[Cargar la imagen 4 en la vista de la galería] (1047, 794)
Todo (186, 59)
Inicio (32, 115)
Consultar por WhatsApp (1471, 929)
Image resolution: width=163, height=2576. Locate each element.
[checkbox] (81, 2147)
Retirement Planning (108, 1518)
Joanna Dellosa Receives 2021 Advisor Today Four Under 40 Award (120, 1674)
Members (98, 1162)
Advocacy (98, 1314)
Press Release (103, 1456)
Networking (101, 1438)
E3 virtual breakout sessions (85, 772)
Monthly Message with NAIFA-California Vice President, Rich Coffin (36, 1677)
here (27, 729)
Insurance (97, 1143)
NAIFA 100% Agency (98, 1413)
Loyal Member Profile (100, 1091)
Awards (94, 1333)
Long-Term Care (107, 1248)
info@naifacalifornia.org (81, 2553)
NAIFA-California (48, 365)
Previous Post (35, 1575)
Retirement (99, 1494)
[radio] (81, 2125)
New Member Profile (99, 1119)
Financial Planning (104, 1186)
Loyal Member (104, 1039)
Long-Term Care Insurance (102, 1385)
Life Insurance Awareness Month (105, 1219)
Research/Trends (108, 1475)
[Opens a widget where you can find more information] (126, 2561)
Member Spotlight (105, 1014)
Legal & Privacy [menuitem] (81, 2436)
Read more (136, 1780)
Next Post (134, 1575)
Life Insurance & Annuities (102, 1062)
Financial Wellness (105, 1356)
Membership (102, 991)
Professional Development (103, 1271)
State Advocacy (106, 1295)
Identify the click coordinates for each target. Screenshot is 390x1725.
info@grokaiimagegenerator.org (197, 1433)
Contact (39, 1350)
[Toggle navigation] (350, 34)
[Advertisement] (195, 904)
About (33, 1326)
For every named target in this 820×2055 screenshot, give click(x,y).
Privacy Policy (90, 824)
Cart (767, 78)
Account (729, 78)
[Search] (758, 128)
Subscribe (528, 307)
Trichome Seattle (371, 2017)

» **Required work**:
Transcribe, exactly and without additions, the lines of the records above, beginning with the line that contains "Read more (136, 1780)" and ending with the line that contains "info@grokaiimagegenerator.org (197, 1433)", both included.

» **Response below**:
Read more (136, 1780)
Next Post (134, 1575)
Life Insurance & Annuities (102, 1062)
Financial Wellness (105, 1356)
Membership (102, 991)
Professional Development (103, 1271)
State Advocacy (106, 1295)
Identify the click coordinates for each target. Screenshot is 390x1725.
info@grokaiimagegenerator.org (197, 1433)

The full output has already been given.